If I had gone through with it, I would have killed myself - and any euphemisms being thrown around would serve no-one at all (especially not those still living in that hole).
I would much rather have it framed as me having done something unforgivably stupid and completely preventable - but as a society we'd much rather reject that reality and instead refuse to acknowledge that more often than not the signs were all there; that not only was the death an irreversible act of idiocy, but it was also something that we could've and should've stopped yet did nothing to prevent.
I've had similar experiences, and I have exactly the opposite beliefs.
Depression isn't a failing on the person's part, and it isn't stupidity. Nor is suicide resulting from depression. It's a disease, and you "die from suicide" the same way you "die from cancer" - from the effects of your disease disrupting vital functions of your existence until you can no longer survive.

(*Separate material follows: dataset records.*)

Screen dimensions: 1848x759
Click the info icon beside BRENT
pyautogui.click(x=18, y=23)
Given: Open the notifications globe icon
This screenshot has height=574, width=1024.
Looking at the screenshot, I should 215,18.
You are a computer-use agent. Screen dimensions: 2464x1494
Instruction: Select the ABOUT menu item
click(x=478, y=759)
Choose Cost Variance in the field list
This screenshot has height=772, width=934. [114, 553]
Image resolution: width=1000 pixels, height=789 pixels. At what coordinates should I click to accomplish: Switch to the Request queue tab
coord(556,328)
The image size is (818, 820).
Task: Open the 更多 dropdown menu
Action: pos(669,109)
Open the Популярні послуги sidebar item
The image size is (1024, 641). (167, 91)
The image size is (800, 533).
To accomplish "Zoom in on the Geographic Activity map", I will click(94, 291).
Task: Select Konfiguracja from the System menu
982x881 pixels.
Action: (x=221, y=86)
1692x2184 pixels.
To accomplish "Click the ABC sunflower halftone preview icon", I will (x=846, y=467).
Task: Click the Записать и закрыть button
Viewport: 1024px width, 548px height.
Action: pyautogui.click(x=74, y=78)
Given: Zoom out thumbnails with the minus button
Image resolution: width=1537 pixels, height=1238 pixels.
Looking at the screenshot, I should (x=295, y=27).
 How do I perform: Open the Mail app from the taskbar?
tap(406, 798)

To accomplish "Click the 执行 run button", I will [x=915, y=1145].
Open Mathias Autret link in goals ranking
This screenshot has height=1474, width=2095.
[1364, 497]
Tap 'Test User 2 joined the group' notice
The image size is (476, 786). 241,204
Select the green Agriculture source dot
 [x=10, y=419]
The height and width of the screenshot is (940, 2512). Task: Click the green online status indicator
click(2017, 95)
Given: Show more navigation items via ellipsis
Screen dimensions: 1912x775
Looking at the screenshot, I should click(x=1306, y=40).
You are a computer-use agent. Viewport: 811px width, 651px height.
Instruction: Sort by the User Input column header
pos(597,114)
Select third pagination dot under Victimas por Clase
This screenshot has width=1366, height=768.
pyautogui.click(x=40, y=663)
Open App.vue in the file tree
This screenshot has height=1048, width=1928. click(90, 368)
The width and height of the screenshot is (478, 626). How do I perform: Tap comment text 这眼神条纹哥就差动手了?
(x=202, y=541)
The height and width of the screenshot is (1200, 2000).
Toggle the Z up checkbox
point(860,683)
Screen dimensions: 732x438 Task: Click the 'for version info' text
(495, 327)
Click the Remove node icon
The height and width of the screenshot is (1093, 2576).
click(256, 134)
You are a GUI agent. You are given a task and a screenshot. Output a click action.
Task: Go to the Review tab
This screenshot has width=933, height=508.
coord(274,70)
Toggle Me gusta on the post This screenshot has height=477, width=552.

For me, at least, understanding and healing from severe mental illness required understanding that the illness wasn't "me". It was this crappy thing I had to live with because some part of my brain Just Does That Sometimes. See [1] among other posts, but the only way I've ever found to beat my own tendencies towards mental illness - and they are extremely strong - is to treat them like a chronic disease. The same way that a person with liver disease has to avoid drinking, I have to avoid the things that trigger my own chronic depression.
Manna: Two Views of Humanity’s Future
He contracts two societies. One is a dystopia where AI very, very similar to today's ML models is integrated into society as a replacement for the middle class, removing social mobility as well as acting as a panopticon lower management, and centralized social credit system.
The other society uses the similar technology not as a social class moat, but as a tool to form a synthesis with all members of their culture and and unlock new levels of individual freedom.